Mining for hope
Near a ripening banana plantation on the road to Panguna, Bosco Miriona, the island’s sole tour operator, slammed on his brakes and made a startling revelation. “I was nearly shot here,” he said.
“We were setting a roadside ambush when a Papuan patrol surprised us and began shooting, so we crawled away on our bellies. I smelled burning. My dreadlocks caught fire,” he laughed, revealing the red decaying gums of a habitual betel-nut chewer. “We were young at the time,” he qualified. “The war felt like a big adventure, like a game.”
No longer dreadlocked, Bosco drove me the hour or so inland from Arawa into the Crown Prince Range, ‘California Dreaming’ pummelling his stereo. We passed mangled electricity pylons blown up by the BRA to cut power to Panguna, then a torched workers’ bus and a fallen crane.

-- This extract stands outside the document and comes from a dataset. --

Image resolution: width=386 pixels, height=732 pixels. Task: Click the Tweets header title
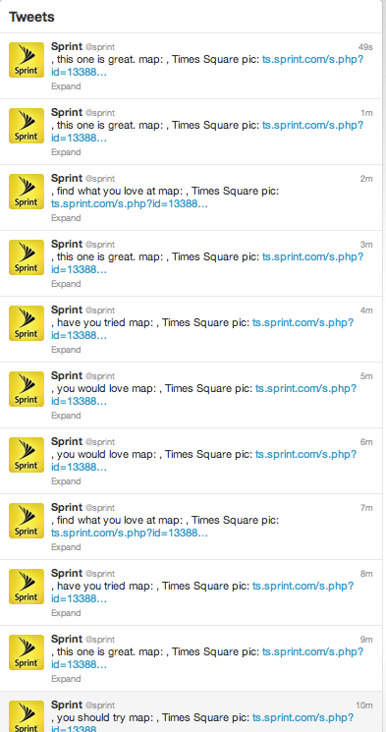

Perched on Panguna’s rim is an unforgettable sight: an open-cast pit so deep that it would have provided a fine head start for Professor Lidenbrock’s Journey to the Centre of the Earth in that Jules Verne epic. It’s also the epicentre of Bougainville’s anguished past and possible future, with an estimated $58 billion of gold and copper still to be mined. “There used to be a mountain here,” added Bosco.
Descending deeper into Panguna’s abyss, I found unimagined optimism in an ad-hoc town of thriving opportunism where thousands of Bougainvilleans eke out a livelihood amid dystopian ruination. Copper-blue slime oozed from the pit walls while gold miners – sometimes whole families, including children – pawed at crumbled slopes with pickaxes. One miner, Justin Morris, showed me a chunk of gold ore he said was worth 100 kina (over £20) per ounce – more than he’d earn in a week selling sweet potatoes at market.

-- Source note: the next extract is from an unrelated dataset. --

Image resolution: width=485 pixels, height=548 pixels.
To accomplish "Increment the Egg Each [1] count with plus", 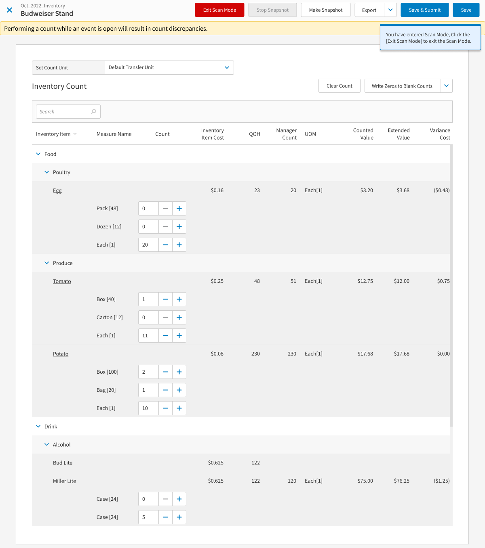I will 179,245.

On the mine floor, Bougainvilleans have ingeniously reused abandoned infrastructure. The Meccano-like exoskeleton of the former mineworkers’ accommodation has been boarded out with tin sheets to create new housing. Tony and Rose rear freshwater fish in the old outdoors swimming pool. Jeffrey supplements his teacher’s pay selling betel outside a newly built school – although not to his pupils, he quickly added. Meanwhile, Sylvester guards the ruined bank where a repurposed vault secures 303 weapons decommissioned after the Peace Accord.

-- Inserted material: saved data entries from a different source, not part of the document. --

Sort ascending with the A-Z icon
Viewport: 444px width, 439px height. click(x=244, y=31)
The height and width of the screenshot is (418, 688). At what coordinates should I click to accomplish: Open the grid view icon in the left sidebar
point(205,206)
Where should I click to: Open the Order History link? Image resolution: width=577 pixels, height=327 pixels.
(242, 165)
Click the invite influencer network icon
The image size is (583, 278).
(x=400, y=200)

“You know what we did with the vault’s key?” he asked. “We threw it into the ocean.”
Everywhere on the island, the weather-beaten silhouettes of halcyon days are hauntingly photogenic. We scrambled through an ore suspension plant easily 400m long, roofless, its steel girders exposed to the azure sky above. Glass and copper-coloured ore crunched underfoot within a gutted junkyard of disembowelled metal piping and discus shaped crushers that once pulverised ore bound for suspension tanks laced with toxic chemicals.
“We cannot reopen this mine,” said Bosco, now pensive. “We must find another way to build our economy.”
This could happen through tourism. Over the following days, on excursions from Arawa I experienced Bougainville’s heady fecundity amid the swirling dark clouds of the past.
Bosco’s home village, Topinang, would have tempted Adam and Eve with delights more alluring than apples: hibiscus and wild ginger flowers mix with bananas, taros, and cocoa trees around whose trunks vanilla vines coil like Eden’s serpent. Bosco is a sub-chief of the village’s Eagle clan; theirs is a system of fellowship more than bloodline. The society is matrilineal, though – so one day his wife’s land will go to their daughter, and her future husband will come to live with her and build their house.
Another morning we hiked along a volcanic ridge to the pearly Koharu Waterfalls, drinking in views to 2,715m Mt Balbi, an active volcano ringed like a hoopla prize by a doughnut-shaped cloud. The clicking of my camera reminded Steven of a machine gun. Later, at Kieta Wharf on the east coast, we visited a ‘Zero’ fighter plane mounted on a plinth, a reminder of Japanese occupation.
In 1943, Japanese momentum had stalled and the US Air Force launched ‘Operation Vengeance’, targeting the plane carrying Admiral Isoroku Yamamoto, who had overseen the attack on Pearl Harbor. The wreckage of that plane lies in jungle to the south, too far for me to reach. Instead I spent my final three days exploring the divine east coast – and all the gold in Panguna could not outweigh its delights.